На следующий день после нападения японцев на Пёрл-Харбор я женился на своей школьной возлюбленной и ушел служить в армию США; меня сделали счетоводом, поскольку я (по настоянию родителей) успел кончить половину курса бухучета, на удивление быстро печатал на машинке (76 слов в минуту) и отличался скверной осанкой (небольшой сколиоз, всего-то 12 градусов[7]). Войну я прошел, не покидая пределов страны, почти весь срок службы писал изящные утонченные рассужденьица об исключительной вычурности Элиота («…Но обгрызли // Свечу веков. Вот вид с моста Риальто…»[8]) и Паунда («Узура погубит младенца в утробе // Разлучит влюбленных до срока»[9]), посылал их в драгоценные изящные поэтические журнальчики и получал отказы; оформлял зарплатные чеки и возмещал расходы на командировки из Форт-Беннинга в Форт-Силл.

После войны я подал документы в Городской колледж: там моя зарождающаяся склонность к гуманитарным наукам и, в частности, к литературе под влиянием различных сил (родительских ли, практических) выпрямилась в струнку – точнее, выстроилась в столбик, дабы более соответствовать карьере в финансах. В итоге пришли к компромиссу: мое увлечение литературой превратилось в историю, увлечение прочих бухгалтерским делом превратилось в экономику, а Америка осталась Америкой.
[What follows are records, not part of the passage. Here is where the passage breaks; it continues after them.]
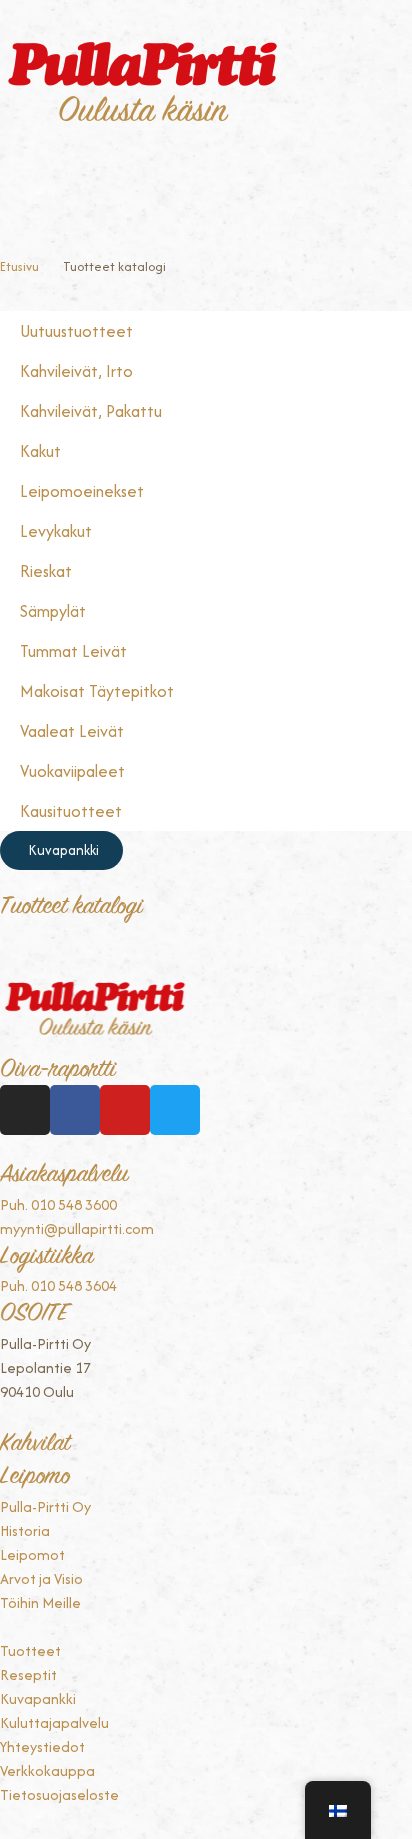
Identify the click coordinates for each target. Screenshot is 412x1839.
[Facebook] (75, 1110)
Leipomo (35, 1477)
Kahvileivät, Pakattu (91, 411)
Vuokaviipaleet (72, 771)
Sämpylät (53, 611)
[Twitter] (175, 1110)
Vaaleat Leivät (72, 731)
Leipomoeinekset (82, 491)
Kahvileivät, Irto (76, 371)
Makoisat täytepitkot (97, 691)
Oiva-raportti (58, 1070)
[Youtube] (125, 1110)
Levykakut (56, 531)
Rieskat (46, 571)
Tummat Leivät (73, 651)
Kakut (40, 451)
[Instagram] (25, 1110)
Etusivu (19, 266)
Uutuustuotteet (76, 331)
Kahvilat (35, 1444)
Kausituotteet (71, 811)
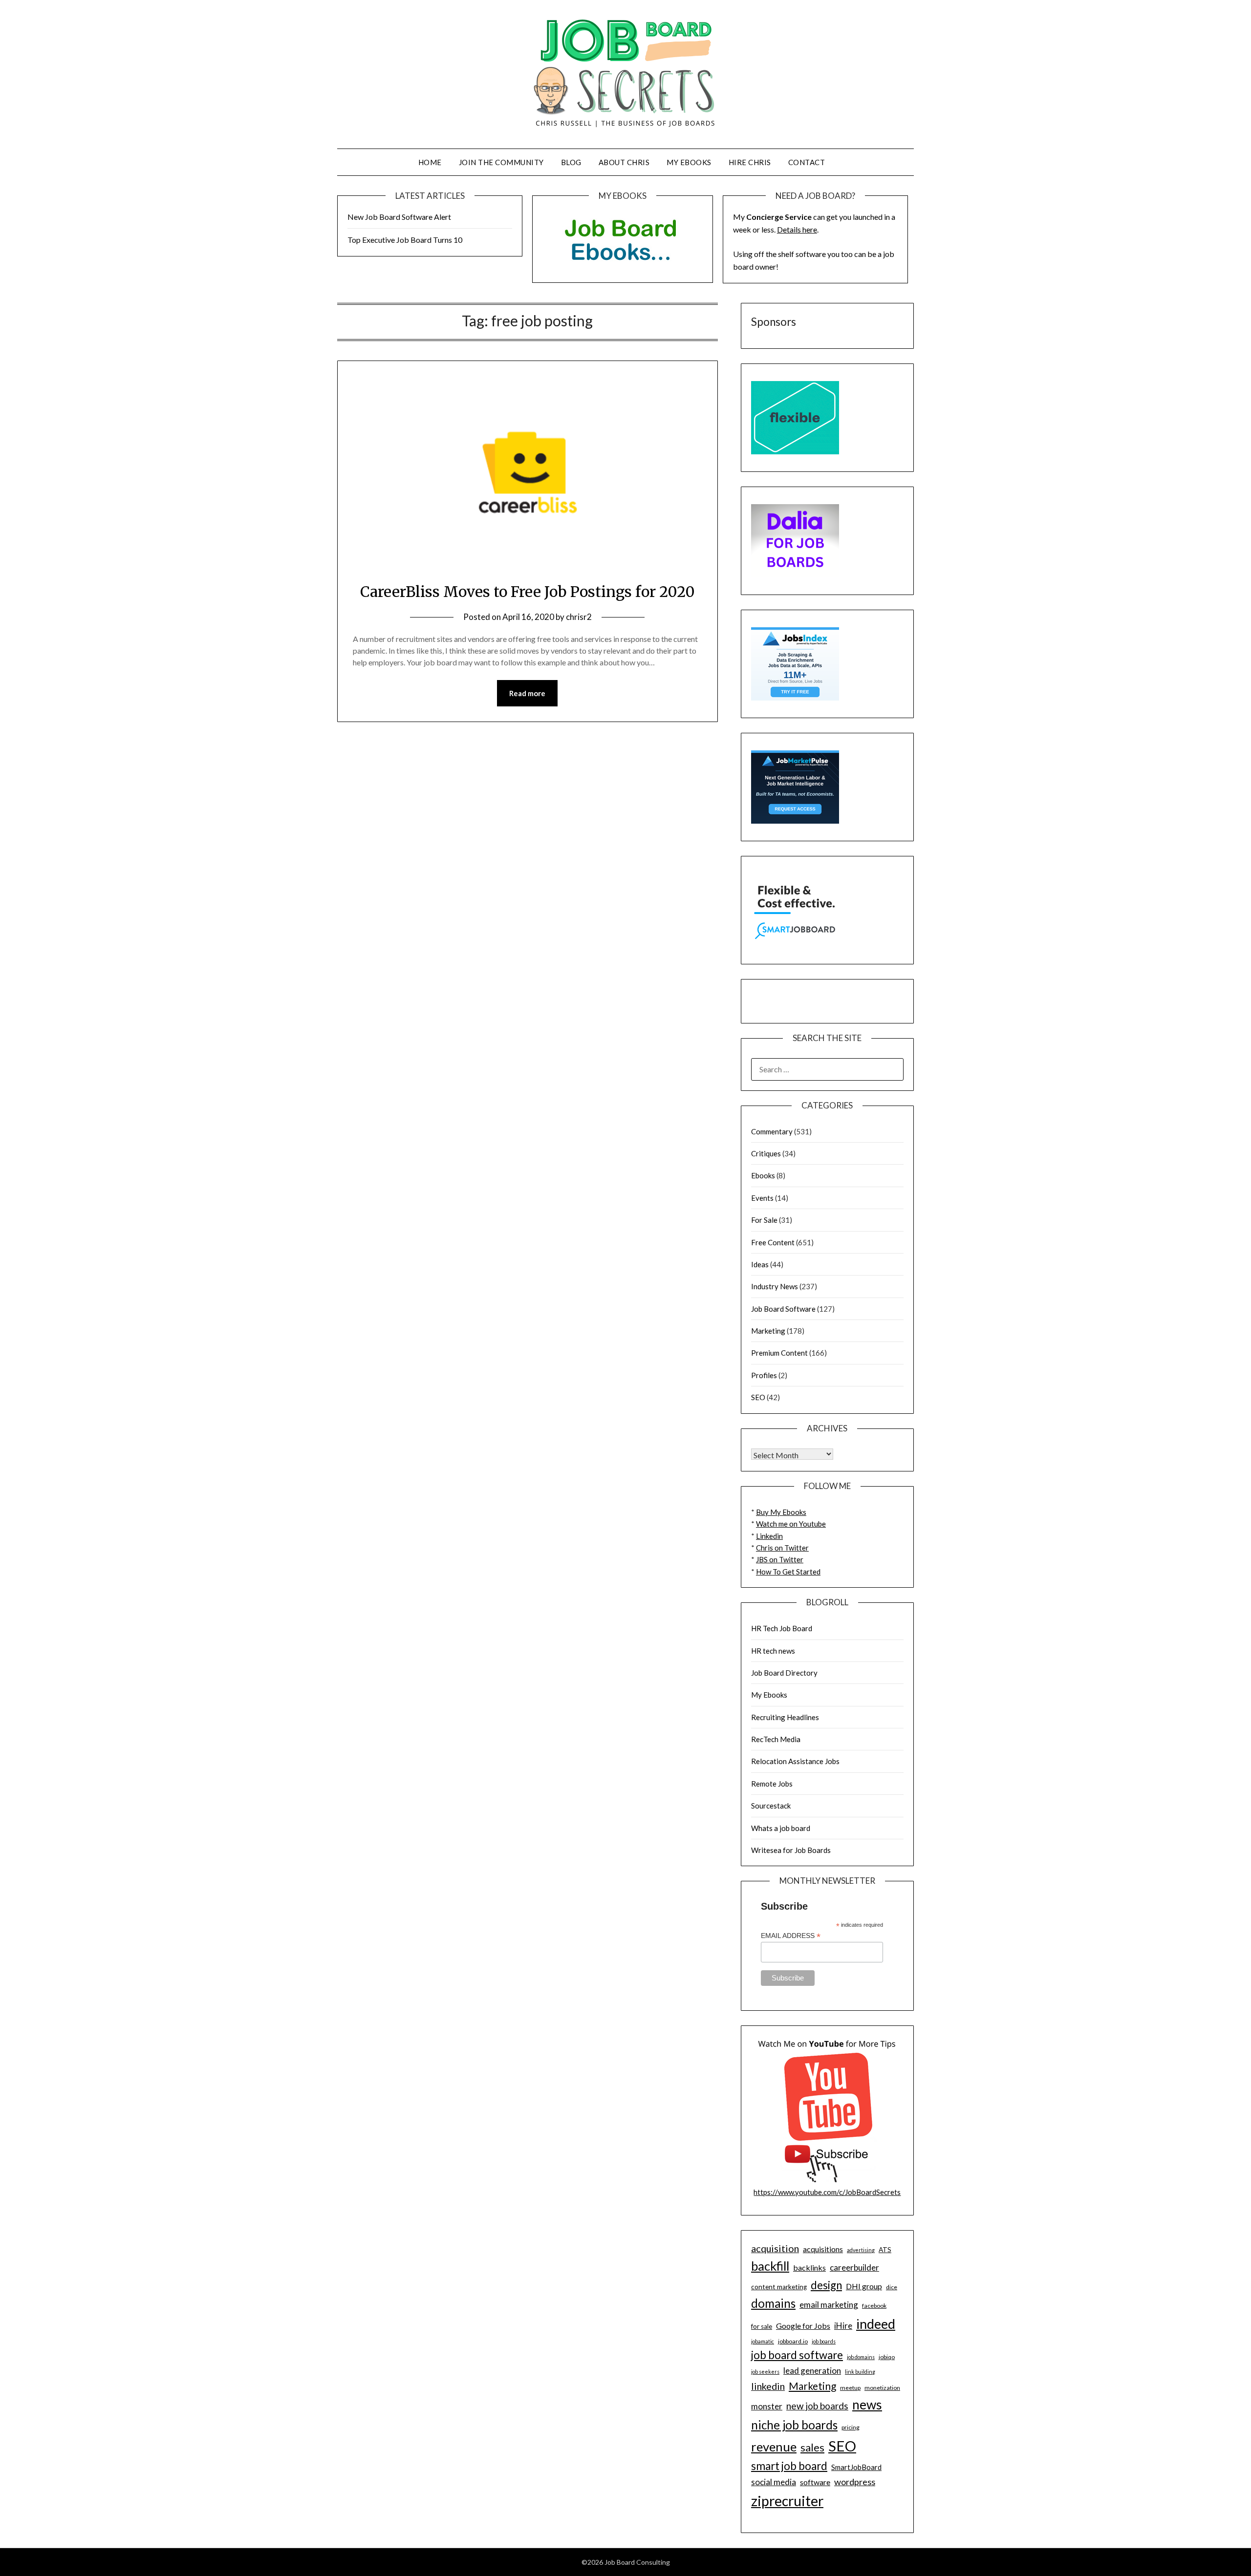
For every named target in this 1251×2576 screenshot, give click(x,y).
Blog (571, 162)
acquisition (775, 2248)
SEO (758, 1397)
Я защитил диссертацию в Городском колледже и, помыкавшись в шеоле[10] внештатного преподавательства, стал первым евреем Корбин-колледжа (в те дни Университет Корбин еще назывался колледжем), причем я имею в виду не «первым штатным преподавателем исторического факультета Корбин-колледжа», я имею в виду первым евреем в колледже как таковом – и среди преподавательского, и, насколько мне известно, среди студенческого состава.

Блистательный, ныне забытый литературный критик Ван Вик Брукс придумал выражение «полезное прошлое» – то есть прошлое, которое создавал (создавала, создавали) для себя всяк современный, порвавший со своими корнями и средою американский интеллектуал, дабы отыскать смысл в настоящем и направление в будущем. Я вспоминал это выражение каждый раз, как проезжал по шоссе Ван Вика из аэропорта к родителям – точнее, полз, досадуя и радуясь своему опозданию; скажем так: я злился на пробку, но наслаждался отсрочкой. Меня ждало лишь ворчание, просьбы об одолжениях и бесконечные пересказы соседских междоусобиц: представляешь, что сказала миссис Хабер? (нет, другая миссис Хабер!), представляешь, что случилось с Гартнером? (нет, с тем Гартнером, у которого умерла жена, у него еще больное сердце, карбункул и ребенок с полиомиелитом!); недоучтенные, переоцененные грехи нераскаявшегося мясника, пекаря и бакалейщика, назойливые раввины с их сборами денег на благотворительные нужды – словом, бремя того, что я считал «бесполезным прошлым», еврейским прошлым, я сбежал от него в языческую академию, в холмы и долины моих безмятежных приниагарских лесов.

В целом почти всю мою жизнь – до относительно недавнего времени, когда череда травм (лодыжка, колено, бедро) вынудила меня пожертвовать мобильностью в угоду летальности, – происхождение не придавало мне силы, и, если не получалось его отрицать, я его игнорировал.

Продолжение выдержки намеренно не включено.